In 2014, the women sent a lime-green maxi skirt to Summer Albarcha, a Muslim fashion blogger at the site Hipster Hijabis, and then posted an image of Albarcha wearing the skirt on the Mimu Maxi Instagram account. (See the photo above.)
Some of Hecht and Notik's fans were critical of their collaboration with a Muslim woman , but the Mimu Maxi cofounders stood by their decision to support and highlight women of all faiths who are active in the modest-blogger community.
Of course, on the internet, there will always be detractors.
When modest Christian blogger Elizabeth Roy of Downtown Demure created a blog post called "Modesty Test: Ask the Dudes" that requested Christian men's opinions on what types of clothing would be considered immodest, she didn't expect it to receive backlash.
But some people said Roy was putting too much emphasis on male approval.
"[They] completely ripped it to shreds and really bashed my blog," Roy says. "That was surprising. I didn't really realize how many people were against modesty and against the call for modesty."
Women's rights and feminism have become front-and-center topics over the last several years.
Every day there's a new story calling attention to the gender pay gap or a company's need for more women at its highest levels of management .

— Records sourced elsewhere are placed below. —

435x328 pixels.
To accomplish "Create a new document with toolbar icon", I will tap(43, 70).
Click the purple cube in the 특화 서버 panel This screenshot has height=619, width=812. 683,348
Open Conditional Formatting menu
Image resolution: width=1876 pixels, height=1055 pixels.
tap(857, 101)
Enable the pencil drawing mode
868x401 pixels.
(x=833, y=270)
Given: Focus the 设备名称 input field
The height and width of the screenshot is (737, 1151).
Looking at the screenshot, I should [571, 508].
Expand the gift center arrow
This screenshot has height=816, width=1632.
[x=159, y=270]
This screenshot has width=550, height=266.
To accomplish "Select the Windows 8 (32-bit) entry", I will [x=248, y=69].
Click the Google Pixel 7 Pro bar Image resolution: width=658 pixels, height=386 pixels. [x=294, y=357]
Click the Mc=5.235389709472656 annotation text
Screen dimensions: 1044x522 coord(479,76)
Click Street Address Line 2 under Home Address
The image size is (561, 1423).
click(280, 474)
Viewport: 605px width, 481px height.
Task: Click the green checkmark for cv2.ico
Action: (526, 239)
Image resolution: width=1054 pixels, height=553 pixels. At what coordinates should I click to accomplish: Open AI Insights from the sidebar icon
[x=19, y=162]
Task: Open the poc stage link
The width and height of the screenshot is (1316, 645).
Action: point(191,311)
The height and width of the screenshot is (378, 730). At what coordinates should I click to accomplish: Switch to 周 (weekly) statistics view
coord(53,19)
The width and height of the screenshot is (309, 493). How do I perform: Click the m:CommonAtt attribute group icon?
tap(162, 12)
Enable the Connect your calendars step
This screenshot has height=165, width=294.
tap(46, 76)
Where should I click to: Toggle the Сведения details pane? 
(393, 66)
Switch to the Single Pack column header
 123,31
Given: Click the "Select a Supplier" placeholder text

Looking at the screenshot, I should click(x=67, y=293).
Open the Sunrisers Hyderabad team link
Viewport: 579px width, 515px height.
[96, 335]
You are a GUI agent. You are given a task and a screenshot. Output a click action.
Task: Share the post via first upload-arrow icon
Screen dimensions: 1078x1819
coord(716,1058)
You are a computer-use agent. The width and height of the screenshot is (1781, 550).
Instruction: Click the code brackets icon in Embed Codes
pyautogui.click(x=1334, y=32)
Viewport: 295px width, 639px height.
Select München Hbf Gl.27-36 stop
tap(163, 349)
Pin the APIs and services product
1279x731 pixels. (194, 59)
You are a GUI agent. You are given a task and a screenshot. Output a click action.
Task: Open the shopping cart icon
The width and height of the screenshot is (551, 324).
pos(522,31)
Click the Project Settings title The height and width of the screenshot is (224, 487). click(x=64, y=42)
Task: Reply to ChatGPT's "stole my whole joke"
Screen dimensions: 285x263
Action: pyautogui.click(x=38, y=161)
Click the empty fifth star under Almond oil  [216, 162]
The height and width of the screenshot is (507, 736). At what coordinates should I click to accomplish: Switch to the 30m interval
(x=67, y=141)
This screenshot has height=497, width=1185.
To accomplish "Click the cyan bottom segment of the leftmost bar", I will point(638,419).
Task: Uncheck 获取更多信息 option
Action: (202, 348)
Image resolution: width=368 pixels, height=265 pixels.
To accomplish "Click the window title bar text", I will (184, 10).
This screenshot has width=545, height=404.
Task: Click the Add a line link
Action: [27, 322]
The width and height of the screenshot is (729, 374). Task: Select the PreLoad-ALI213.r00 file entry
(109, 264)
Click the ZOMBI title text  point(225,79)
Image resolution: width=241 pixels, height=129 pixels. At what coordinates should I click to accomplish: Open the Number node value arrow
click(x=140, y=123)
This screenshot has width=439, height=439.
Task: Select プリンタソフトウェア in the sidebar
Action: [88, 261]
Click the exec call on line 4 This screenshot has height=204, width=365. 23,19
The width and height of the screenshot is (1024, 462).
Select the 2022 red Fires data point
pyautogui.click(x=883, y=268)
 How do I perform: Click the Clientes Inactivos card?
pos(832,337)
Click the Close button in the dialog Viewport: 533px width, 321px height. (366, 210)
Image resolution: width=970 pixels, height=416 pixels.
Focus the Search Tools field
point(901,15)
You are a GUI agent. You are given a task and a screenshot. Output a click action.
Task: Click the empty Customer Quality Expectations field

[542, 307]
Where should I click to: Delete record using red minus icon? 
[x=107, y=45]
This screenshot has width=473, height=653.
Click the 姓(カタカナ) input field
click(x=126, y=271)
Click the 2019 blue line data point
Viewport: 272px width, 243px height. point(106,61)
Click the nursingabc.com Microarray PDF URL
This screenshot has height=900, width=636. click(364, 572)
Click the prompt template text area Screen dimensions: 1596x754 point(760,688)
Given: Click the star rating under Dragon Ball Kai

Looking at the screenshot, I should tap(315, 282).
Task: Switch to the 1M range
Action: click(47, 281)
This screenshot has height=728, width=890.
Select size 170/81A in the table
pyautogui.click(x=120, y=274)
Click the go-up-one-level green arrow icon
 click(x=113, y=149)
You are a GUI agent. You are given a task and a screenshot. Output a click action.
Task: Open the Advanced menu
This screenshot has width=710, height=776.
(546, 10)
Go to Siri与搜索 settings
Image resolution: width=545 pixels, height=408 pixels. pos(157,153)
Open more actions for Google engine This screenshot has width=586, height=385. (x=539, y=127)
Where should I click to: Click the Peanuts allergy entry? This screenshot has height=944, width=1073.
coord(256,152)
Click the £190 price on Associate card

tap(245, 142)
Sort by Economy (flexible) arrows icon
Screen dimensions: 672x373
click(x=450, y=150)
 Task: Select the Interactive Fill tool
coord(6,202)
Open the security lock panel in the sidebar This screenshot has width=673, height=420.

We speak out about men harassing women as they walk down the street. And we talk about our longtime widespread acceptance of many public-school dress codes, wherein young women are told they must wear shorts, dresses, or tank tops of a specific length as to not distract "other pupils." (Read: young men.)
While we may have accepted those rules in the past, the world is changing.
Now these young women — using the same social platforms Heyman, Elturk, Hecht, Notik, and Roy all use to celebrate their modesty — are asking why they need to feel shamed into covering up.
I t's not surprising that these religious yet fashionable bloggers are often looked at as part of the "problem" — that they're feeding into a set of rules enforced by the patriarchy, and that they could liberate themselves more by ditching modest dressing altogether.
But others would argue that by being able to express creativity within the guidelines of conservative religion is still revolutionary for Heyman, Elturk, Hecht, Notik, Roy, and dozens of women just like them — that they're practicing their own form of feminism while still practicing their faith.
Then there are those who don't think these women are modest enough.
"Every once in a while we'll get some crazy comments on social media, like, 'You shouldn't even be showing photos of women,' or 'You shouldn't be wearing pants," Elturk tells Tech Insider.
She says those commenters are mostly people from overseas who believe in "hardcore, right-wing Islam[ic]" rules that Elturk says she doesn't adhere to.
These comment-section controversies often remind these women that they aren't blogging in a bubble, that there will always be someone more religiously observant who takes issue with what they're doing online.
"When you grow up [in a country] where everyone is Muslim, you cannot compare that to growing up Muslim in America," Elturk says of those who criticize her. "It's so different … and so I don't even respond. I could explain to them until they're blue in the face, but they just don't get it. They don't understand what it's like to be an American Muslim."
Despite the criticism, it's undeniable — these women are inspiring their readers and customers to express themselves and their religion through fashion. Every woman we spoke with said the feedback they get is overwhelmingly positive.
Women around the world thank them not only for daily style inspiration, but for removing the burden of figuring out how to honor God — whatever and whoever that word means to them — while being themselves.
"Fashion — as much as I am a champion of it and I focus on it — really is a superficial thing," Roy explained to Tech Insider. "It's just clothing at the end of the day. But it's amazing how a common passion, this interest in modest fashion, can help bring together women of different beliefs."